• _PROBLEM STATEMENT_: The response should be a precise copy of every entry.

• _EXCERPTED DATA_:
_ _ _ _

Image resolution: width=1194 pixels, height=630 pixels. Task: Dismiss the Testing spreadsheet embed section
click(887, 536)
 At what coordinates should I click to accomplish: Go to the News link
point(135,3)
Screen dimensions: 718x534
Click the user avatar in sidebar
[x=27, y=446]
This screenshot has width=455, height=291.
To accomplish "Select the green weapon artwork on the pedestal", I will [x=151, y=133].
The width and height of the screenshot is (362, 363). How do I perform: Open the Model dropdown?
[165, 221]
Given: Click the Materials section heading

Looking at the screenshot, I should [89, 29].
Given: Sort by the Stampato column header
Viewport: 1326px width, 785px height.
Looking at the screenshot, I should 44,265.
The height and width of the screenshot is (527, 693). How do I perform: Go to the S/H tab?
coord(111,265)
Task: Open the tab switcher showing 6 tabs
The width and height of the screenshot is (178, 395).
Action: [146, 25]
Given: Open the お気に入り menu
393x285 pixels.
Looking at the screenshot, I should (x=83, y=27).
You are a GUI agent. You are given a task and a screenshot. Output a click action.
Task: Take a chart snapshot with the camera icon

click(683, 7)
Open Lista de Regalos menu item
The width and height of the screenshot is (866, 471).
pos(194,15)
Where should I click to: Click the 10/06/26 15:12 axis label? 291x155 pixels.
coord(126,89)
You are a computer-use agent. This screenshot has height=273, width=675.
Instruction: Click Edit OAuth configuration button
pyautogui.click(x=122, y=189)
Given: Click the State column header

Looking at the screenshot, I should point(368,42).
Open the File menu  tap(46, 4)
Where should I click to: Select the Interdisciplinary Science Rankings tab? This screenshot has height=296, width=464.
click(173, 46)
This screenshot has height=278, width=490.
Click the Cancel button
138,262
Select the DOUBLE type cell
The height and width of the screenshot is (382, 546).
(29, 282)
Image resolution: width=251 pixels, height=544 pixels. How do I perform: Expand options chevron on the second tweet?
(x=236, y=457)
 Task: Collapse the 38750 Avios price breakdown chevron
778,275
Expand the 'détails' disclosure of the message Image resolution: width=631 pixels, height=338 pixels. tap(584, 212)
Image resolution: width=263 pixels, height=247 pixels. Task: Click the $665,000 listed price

_ _ _ _

• _ANSWER SPACE_:
Image resolution: width=1194 pixels, height=630 pixels. Task: Dismiss the Testing spreadsheet embed section
click(887, 536)
 At what coordinates should I click to accomplish: Go to the News link
point(135,3)
Screen dimensions: 718x534
Click the user avatar in sidebar
[x=27, y=446]
This screenshot has width=455, height=291.
To accomplish "Select the green weapon artwork on the pedestal", I will [x=151, y=133].
The width and height of the screenshot is (362, 363). How do I perform: Open the Model dropdown?
[165, 221]
Given: Click the Materials section heading

Looking at the screenshot, I should [89, 29].
Given: Sort by the Stampato column header
Viewport: 1326px width, 785px height.
Looking at the screenshot, I should 44,265.
The height and width of the screenshot is (527, 693). How do I perform: Go to the S/H tab?
coord(111,265)
Task: Open the tab switcher showing 6 tabs
The width and height of the screenshot is (178, 395).
Action: [146, 25]
Given: Open the お気に入り menu
393x285 pixels.
Looking at the screenshot, I should (x=83, y=27).
You are a GUI agent. You are given a task and a screenshot. Output a click action.
Task: Take a chart snapshot with the camera icon

click(683, 7)
Open Lista de Regalos menu item
The width and height of the screenshot is (866, 471).
pos(194,15)
Where should I click to: Click the 10/06/26 15:12 axis label? 291x155 pixels.
coord(126,89)
You are a computer-use agent. This screenshot has height=273, width=675.
Instruction: Click Edit OAuth configuration button
pyautogui.click(x=122, y=189)
Given: Click the State column header

Looking at the screenshot, I should point(368,42).
Open the File menu  tap(46, 4)
Where should I click to: Select the Interdisciplinary Science Rankings tab? This screenshot has height=296, width=464.
click(173, 46)
This screenshot has height=278, width=490.
Click the Cancel button
138,262
Select the DOUBLE type cell
The height and width of the screenshot is (382, 546).
(29, 282)
Image resolution: width=251 pixels, height=544 pixels. How do I perform: Expand options chevron on the second tweet?
(x=236, y=457)
 Task: Collapse the 38750 Avios price breakdown chevron
778,275
Expand the 'détails' disclosure of the message Image resolution: width=631 pixels, height=338 pixels. tap(584, 212)
Image resolution: width=263 pixels, height=247 pixels. Task: Click the $665,000 listed price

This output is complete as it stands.